** START THE DATA **
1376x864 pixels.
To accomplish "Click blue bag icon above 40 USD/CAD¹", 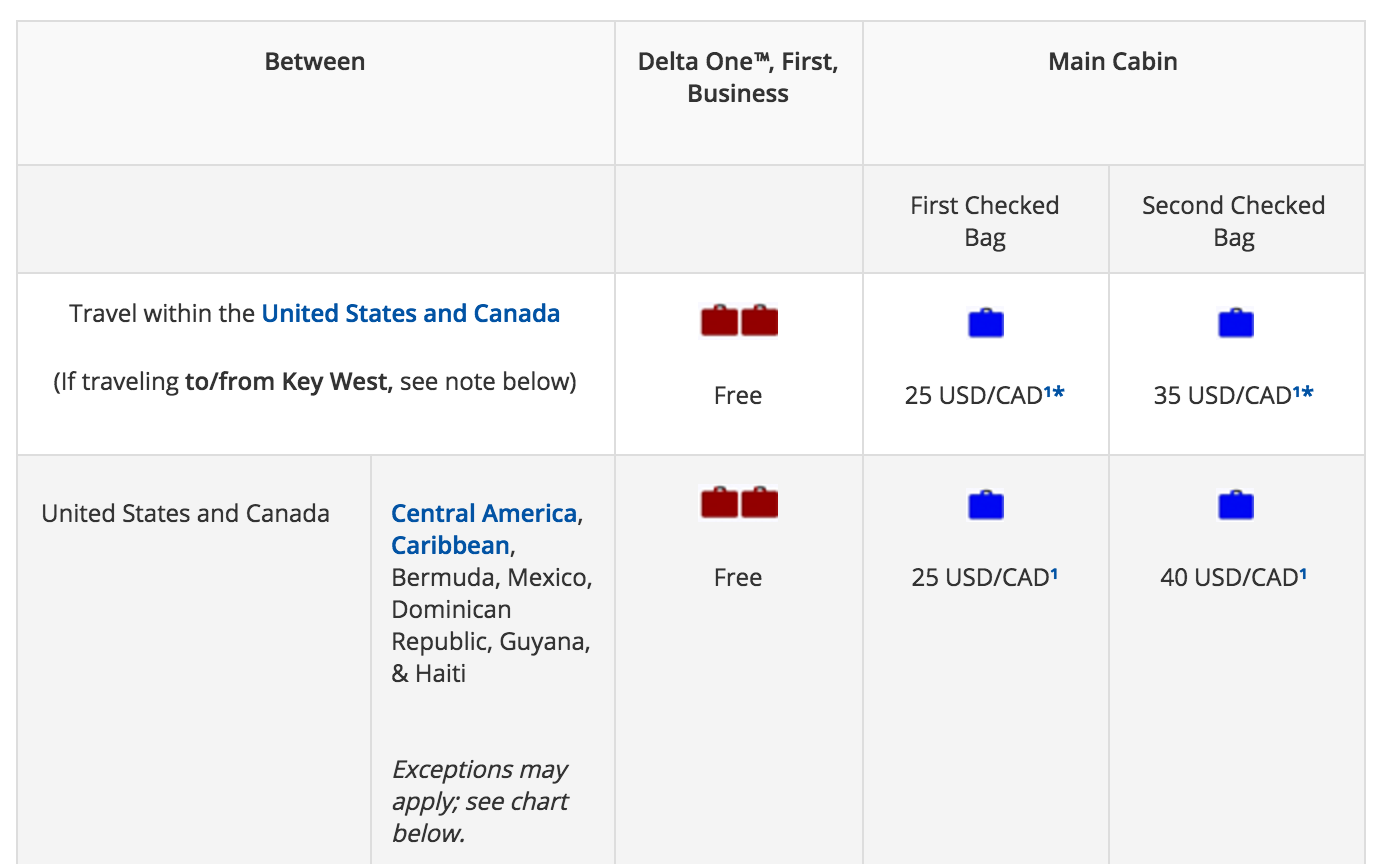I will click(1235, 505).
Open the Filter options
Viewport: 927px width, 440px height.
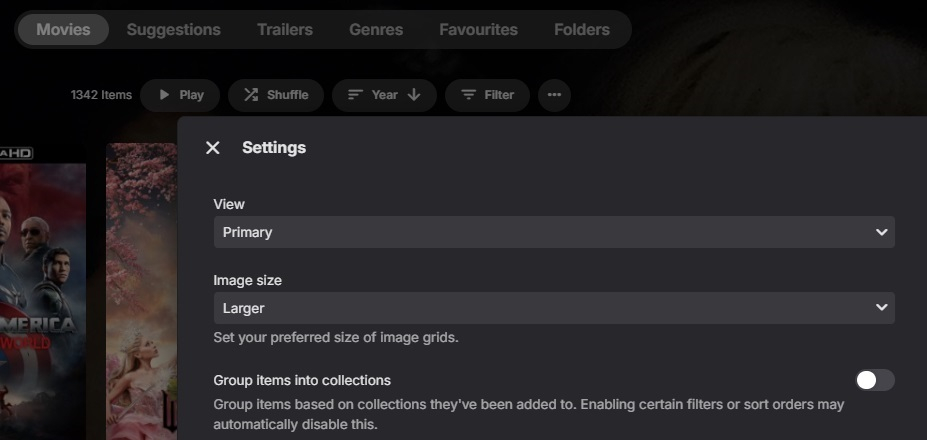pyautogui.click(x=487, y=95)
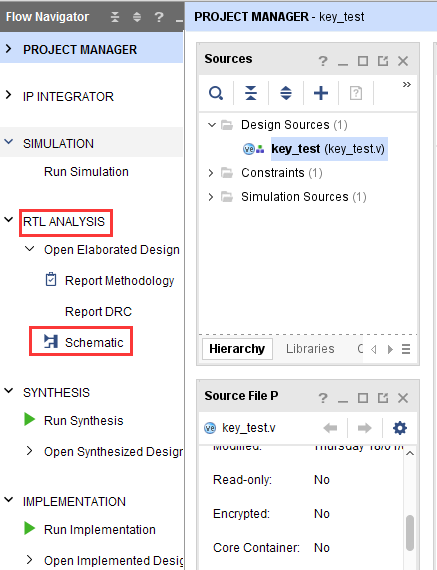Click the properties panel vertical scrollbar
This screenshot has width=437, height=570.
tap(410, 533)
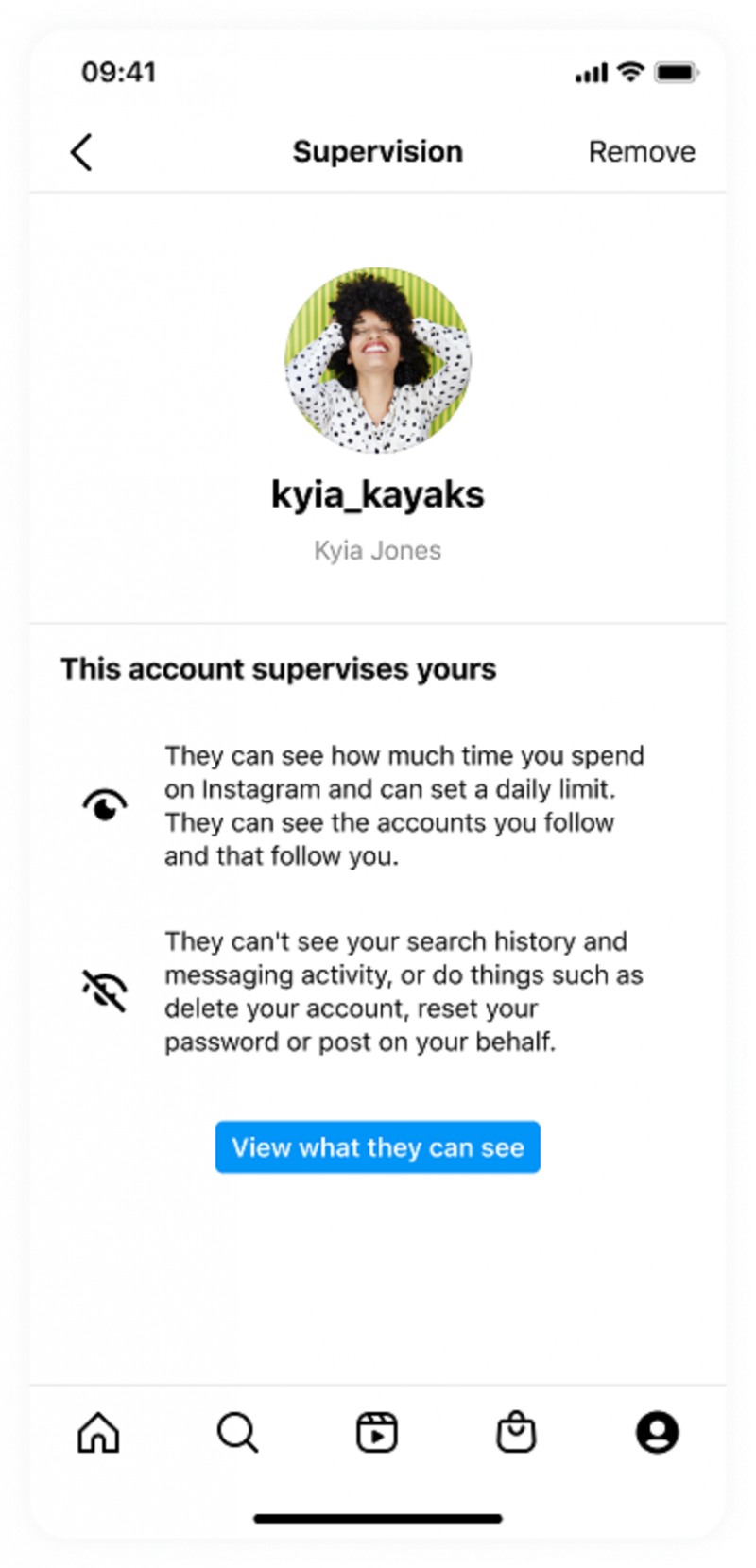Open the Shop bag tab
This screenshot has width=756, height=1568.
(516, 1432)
** END THE DATA **
** START THE DATA **
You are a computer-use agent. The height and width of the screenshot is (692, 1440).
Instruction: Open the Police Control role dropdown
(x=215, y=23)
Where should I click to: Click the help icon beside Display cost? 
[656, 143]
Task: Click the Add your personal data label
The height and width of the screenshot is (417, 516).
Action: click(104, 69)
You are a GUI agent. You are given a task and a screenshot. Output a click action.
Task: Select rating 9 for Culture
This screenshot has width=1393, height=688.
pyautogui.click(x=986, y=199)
** END THE DATA **
__GOAL__:
Please copy the items above, from the line with "Open the Filter options" up to and including the line with "(516, 1432)", without any of the pictures.

__RESULT BELOW__:
Open the Filter options
Viewport: 927px width, 440px height.
pyautogui.click(x=487, y=95)
Click the properties panel vertical scrollbar
This screenshot has width=437, height=570.
tap(410, 533)
Open the Shop bag tab
This screenshot has width=756, height=1568.
(516, 1432)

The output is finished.